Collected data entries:
-- Opening Marker --

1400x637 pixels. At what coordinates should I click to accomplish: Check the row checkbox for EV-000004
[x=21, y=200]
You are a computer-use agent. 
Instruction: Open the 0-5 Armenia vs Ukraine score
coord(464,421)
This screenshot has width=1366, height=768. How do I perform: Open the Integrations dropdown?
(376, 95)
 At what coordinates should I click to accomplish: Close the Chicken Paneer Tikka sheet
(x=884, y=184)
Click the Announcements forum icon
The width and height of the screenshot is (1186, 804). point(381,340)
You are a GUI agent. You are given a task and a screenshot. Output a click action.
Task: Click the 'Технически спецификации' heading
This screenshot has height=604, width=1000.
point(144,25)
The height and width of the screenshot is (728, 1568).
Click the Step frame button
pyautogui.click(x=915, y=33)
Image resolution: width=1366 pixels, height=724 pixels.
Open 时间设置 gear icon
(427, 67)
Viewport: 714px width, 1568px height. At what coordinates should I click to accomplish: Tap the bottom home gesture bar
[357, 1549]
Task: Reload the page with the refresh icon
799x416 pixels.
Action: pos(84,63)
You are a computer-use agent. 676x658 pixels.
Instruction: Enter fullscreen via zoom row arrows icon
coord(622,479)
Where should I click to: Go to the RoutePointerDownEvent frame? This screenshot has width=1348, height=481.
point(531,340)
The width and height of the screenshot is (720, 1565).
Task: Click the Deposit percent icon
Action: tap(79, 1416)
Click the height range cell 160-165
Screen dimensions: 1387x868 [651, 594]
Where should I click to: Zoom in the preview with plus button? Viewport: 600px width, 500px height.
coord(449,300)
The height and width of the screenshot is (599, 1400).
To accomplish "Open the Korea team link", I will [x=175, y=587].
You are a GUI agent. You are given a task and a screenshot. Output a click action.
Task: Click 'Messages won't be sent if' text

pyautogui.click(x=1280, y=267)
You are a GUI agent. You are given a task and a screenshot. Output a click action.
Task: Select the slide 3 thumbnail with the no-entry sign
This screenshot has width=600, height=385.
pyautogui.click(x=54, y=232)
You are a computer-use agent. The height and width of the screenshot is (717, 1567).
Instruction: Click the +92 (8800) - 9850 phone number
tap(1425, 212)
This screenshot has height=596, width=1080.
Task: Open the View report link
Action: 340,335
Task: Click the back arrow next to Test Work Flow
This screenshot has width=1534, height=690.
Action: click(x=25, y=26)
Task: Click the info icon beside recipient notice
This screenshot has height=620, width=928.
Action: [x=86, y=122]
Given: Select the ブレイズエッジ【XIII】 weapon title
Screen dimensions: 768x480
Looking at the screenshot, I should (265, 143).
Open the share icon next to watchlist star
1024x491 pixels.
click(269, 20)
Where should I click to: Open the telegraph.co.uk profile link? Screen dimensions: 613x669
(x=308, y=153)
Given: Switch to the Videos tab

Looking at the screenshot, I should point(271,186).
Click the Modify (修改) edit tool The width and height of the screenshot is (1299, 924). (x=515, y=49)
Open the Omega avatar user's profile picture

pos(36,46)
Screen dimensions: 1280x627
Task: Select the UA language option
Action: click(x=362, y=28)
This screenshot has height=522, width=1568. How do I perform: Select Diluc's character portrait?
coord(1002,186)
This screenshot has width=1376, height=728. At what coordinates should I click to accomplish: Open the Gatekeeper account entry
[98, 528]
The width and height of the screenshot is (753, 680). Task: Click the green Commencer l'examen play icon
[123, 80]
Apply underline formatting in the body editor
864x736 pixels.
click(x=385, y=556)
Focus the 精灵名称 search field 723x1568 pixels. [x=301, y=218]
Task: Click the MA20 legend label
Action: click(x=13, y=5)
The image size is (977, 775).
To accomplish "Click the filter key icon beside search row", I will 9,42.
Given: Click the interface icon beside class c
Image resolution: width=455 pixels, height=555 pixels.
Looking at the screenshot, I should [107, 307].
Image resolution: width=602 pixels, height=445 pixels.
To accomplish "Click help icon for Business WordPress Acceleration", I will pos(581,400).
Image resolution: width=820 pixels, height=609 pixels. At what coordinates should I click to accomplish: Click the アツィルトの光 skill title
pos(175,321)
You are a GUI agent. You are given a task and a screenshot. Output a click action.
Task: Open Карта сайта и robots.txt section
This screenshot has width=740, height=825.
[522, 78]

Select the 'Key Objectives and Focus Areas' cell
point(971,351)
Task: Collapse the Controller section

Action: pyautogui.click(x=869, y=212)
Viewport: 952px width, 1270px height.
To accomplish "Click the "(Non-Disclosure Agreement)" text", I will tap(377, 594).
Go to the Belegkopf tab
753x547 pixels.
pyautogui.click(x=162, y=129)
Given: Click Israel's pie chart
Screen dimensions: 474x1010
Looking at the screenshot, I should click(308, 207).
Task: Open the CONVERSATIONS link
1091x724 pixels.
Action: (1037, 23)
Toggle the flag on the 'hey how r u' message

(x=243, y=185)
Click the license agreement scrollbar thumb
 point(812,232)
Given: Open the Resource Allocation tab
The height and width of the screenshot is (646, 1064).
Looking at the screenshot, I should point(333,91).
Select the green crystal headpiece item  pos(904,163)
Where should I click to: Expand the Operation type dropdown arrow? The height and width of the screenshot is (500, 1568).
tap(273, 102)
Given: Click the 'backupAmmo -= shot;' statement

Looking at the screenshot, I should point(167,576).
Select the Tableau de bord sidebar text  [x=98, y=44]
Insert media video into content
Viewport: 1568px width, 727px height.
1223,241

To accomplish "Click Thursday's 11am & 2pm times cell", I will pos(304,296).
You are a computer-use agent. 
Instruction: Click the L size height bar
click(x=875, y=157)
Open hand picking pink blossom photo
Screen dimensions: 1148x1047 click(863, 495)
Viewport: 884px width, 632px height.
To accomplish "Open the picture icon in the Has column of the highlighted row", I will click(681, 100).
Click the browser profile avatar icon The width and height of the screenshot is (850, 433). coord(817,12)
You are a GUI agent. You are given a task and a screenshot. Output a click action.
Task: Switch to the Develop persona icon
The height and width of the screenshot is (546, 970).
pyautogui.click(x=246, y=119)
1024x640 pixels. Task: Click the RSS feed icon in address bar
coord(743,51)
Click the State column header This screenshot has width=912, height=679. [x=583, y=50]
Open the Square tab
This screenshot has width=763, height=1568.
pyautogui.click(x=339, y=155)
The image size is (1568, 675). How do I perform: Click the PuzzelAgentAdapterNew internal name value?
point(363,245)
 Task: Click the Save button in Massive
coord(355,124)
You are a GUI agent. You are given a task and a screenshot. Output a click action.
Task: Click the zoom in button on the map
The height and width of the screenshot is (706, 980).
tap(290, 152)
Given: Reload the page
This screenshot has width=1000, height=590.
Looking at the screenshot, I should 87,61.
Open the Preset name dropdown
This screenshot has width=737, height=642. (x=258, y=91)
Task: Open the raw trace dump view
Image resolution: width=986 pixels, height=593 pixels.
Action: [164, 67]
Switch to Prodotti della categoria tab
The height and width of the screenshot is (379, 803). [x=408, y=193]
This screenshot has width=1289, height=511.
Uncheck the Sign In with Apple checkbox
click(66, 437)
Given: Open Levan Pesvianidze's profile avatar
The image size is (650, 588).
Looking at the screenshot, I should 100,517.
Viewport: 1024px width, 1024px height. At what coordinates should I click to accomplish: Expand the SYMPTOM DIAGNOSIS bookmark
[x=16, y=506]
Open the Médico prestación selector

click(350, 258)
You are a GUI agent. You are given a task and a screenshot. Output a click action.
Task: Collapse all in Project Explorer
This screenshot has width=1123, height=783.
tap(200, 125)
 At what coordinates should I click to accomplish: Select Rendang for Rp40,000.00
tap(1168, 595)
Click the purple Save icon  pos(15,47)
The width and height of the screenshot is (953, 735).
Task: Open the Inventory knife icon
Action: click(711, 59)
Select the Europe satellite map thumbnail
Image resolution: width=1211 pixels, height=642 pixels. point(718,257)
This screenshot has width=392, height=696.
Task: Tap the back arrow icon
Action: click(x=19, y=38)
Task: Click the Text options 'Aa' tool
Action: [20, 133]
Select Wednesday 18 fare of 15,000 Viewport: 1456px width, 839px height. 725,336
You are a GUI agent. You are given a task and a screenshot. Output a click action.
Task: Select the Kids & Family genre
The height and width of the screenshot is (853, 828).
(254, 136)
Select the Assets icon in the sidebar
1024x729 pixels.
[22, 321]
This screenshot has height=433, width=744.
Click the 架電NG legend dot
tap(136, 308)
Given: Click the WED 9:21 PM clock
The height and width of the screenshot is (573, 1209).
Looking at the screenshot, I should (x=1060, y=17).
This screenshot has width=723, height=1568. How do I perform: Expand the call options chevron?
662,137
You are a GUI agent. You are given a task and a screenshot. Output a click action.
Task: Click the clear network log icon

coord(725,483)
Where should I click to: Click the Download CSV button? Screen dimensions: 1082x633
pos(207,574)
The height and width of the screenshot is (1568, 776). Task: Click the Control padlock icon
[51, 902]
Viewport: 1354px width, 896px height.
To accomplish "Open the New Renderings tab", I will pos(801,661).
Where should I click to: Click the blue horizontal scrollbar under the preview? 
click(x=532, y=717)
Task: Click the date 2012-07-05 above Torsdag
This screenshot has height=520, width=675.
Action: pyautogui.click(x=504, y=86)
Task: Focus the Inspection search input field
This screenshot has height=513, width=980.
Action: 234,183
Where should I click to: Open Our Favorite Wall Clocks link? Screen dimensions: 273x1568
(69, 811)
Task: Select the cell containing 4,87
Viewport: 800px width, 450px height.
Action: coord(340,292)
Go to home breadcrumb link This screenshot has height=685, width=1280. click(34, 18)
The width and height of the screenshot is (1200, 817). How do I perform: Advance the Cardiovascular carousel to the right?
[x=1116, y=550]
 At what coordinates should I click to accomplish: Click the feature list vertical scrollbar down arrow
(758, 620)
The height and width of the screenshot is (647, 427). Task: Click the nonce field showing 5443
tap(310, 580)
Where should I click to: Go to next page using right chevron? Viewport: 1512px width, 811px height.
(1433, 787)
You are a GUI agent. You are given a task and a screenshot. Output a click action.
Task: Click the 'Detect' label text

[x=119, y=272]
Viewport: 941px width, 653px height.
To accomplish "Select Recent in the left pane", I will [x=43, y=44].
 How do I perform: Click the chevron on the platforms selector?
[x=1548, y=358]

-- Closing Marker --

_Task brief:_
Scan the records above for the lines holding "Insert media video into content" and "This screenshot has width=1289, height=511.". Transcribe those two and every line between them word for word, and no others.

_Response:_
Insert media video into content
Viewport: 1568px width, 727px height.
1223,241

To accomplish "Click Thursday's 11am & 2pm times cell", I will pos(304,296).
You are a computer-use agent. 
Instruction: Click the L size height bar
click(x=875, y=157)
Open hand picking pink blossom photo
Screen dimensions: 1148x1047 click(863, 495)
Viewport: 884px width, 632px height.
To accomplish "Open the picture icon in the Has column of the highlighted row", I will click(681, 100).
Click the browser profile avatar icon The width and height of the screenshot is (850, 433). coord(817,12)
You are a GUI agent. You are given a task and a screenshot. Output a click action.
Task: Switch to the Develop persona icon
The height and width of the screenshot is (546, 970).
pyautogui.click(x=246, y=119)
1024x640 pixels. Task: Click the RSS feed icon in address bar
coord(743,51)
Click the State column header This screenshot has width=912, height=679. [x=583, y=50]
Open the Square tab
This screenshot has width=763, height=1568.
pyautogui.click(x=339, y=155)
The image size is (1568, 675). How do I perform: Click the PuzzelAgentAdapterNew internal name value?
point(363,245)
 Task: Click the Save button in Massive
coord(355,124)
You are a GUI agent. You are given a task and a screenshot. Output a click action.
Task: Click the zoom in button on the map
The height and width of the screenshot is (706, 980).
tap(290, 152)
Given: Reload the page
This screenshot has width=1000, height=590.
Looking at the screenshot, I should 87,61.
Open the Preset name dropdown
This screenshot has width=737, height=642. (x=258, y=91)
Task: Open the raw trace dump view
Image resolution: width=986 pixels, height=593 pixels.
Action: [164, 67]
Switch to Prodotti della categoria tab
The height and width of the screenshot is (379, 803). [x=408, y=193]
This screenshot has width=1289, height=511.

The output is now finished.